▸ **Exercise instructions**
1) Reproduce the passage of the Lwamaza murder judgment starting at "The brief summary" and ending at "been arrested since.".
2) Carry on writing the Lwamaza murder judgment from the last sentence shown.

▸ **Text passage**
Uganda v Lwamaza & Ors (Criminal Case No. 174/2013) [2015] UGHCCRD 36 (15 September 2015)






LWAMAZA ERONDA JOHN & ORS :::::::::::::::::::::::::::::::::::::::::::::ACCUSED


The 7 accused people were indicted for the offence of Murder contrary to sections 188 and 189 of the Penal Code Act.

It is alleged that: (A1) LWAMAZA ERONDA JOHN, (A2) BATENDERA MATHIAS, (A3) NABIRYE JESCA, (A5) WAISWA YOWERI, (A6) MUKODA FRANSENSI, (A7) KAKO ALICE and (A9) YAHAYA MUGANZA on 13/3/2013 at 7.30am in Bulwamaza zone, Kitayungwa Subcounty in Kamuli District with Malice aforethought killed TENYWA PATRICK.

The brief summary of the facts is that the deceased lived in Bulwamaza zone with his family;

On the morning of 13/3/2013 as the deceased was at his home with his family and children, a group of people armed with sticks and one with a machete (panga) came to his home while drumming and making alarms. Some of them forcefully grabbed the deceased and dragged him to a nearby Trading Centre. There at, they were joined by another group of people armed with sticks.

Amidst his pleas and cries for mercy, the two groups set upon the deceased and assaulted him with sticks and other implements and assaulted him until he died. The accused people were variously arrested and charged with the offence of murder. Some were released on bail and promptly absconded, one was produced before a Judge, pleaded guilty and was subsequently sentenced. Others ran away from the area and have never been arrested since.

The accused people each pleaded not guilty and raised the defenses of alibi save for Accused No. 1, thus bringing each and every ingredient of the offence in issue.

  1. Once an accused person pleads not guilty, everything comes into issue and the Prosecution must prove each of the ingredients of the offence charged.

  2. The burden of proof of the ingredients of the offence is always on the Prosecution.

▸ **Extracted material**
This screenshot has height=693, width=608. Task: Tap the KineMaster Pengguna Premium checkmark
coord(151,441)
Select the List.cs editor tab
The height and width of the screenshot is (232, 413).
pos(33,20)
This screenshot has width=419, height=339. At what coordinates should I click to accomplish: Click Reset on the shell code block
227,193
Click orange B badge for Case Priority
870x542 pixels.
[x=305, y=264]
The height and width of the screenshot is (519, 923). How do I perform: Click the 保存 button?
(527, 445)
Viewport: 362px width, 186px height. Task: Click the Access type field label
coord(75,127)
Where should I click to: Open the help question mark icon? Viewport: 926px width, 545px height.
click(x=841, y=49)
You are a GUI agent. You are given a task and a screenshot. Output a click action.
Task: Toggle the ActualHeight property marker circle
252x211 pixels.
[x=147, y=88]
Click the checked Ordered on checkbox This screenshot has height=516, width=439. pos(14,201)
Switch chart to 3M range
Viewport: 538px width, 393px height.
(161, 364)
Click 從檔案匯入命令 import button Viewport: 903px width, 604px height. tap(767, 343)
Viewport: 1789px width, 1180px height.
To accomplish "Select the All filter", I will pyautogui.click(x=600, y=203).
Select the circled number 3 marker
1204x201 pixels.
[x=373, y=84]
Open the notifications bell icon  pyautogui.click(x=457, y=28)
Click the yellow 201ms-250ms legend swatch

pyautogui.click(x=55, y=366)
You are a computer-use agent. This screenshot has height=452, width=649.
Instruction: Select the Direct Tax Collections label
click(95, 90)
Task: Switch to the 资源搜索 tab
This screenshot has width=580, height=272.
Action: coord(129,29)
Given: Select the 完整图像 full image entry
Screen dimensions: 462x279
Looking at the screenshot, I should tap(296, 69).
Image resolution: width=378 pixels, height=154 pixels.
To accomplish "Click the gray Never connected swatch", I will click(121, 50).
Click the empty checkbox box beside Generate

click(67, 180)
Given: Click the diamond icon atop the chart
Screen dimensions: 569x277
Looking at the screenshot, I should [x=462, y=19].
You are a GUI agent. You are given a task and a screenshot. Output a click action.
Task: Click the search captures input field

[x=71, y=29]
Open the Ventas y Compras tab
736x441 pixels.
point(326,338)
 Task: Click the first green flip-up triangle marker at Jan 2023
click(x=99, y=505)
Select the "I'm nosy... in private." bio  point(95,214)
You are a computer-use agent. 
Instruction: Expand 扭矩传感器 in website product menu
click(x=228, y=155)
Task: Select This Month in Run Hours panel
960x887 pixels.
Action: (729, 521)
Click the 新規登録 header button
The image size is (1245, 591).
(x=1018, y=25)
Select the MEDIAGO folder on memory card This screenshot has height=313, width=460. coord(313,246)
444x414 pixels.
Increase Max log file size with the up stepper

▸ **Set of answers**
1)
The brief summary of the facts is that the deceased lived in Bulwamaza zone with his family;

On the morning of 13/3/2013 as the deceased was at his home with his family and children, a group of people armed with sticks and one with a machete (panga) came to his home while drumming and making alarms. Some of them forcefully grabbed the deceased and dragged him to a nearby Trading Centre. There at, they were joined by another group of people armed with sticks.

Amidst his pleas and cries for mercy, the two groups set upon the deceased and assaulted him with sticks and other implements and assaulted him until he died. The accused people were variously arrested and charged with the offence of murder. Some were released on bail and promptly absconded, one was produced before a Judge, pleaded guilty and was subsequently sentenced. Others ran away from the area and have never been arrested since.

2)
  3. The standard of proof is beyond reasonable doubt, and the accused is not required to prove his/her innocence. Ref: Woolmington Vs DPP (1936) AC 462

  4. Once an accused person raises the defence of alibi, he does not have to prove it.

  • The Prosecution must instead produce evidence to convince court and place the accused squarely at the scene of crime as a person cannot be in two places at the same time.

  • It is also a consideration that the defense of alibi must be brought forward as soon as possible firstly that if it is genuine then proceedings would be stopped, secondly that its credibility should not be doubted as having been an afterthought. Ref: SCCA 1/98 Festo A. Asenua & Anor Vs Uganda

  1. When considering the evidence to decide the guilt or innocence of an accused person, the evidence must be looked as a whole both prosecution and defense evidence.


The ingredients that must be proved in a case of murder are:

  • There was death of a human being.

  • Death was caused unlawfully.

  • It was caused with malice aforethought.

  • The accused was responsible for the said death.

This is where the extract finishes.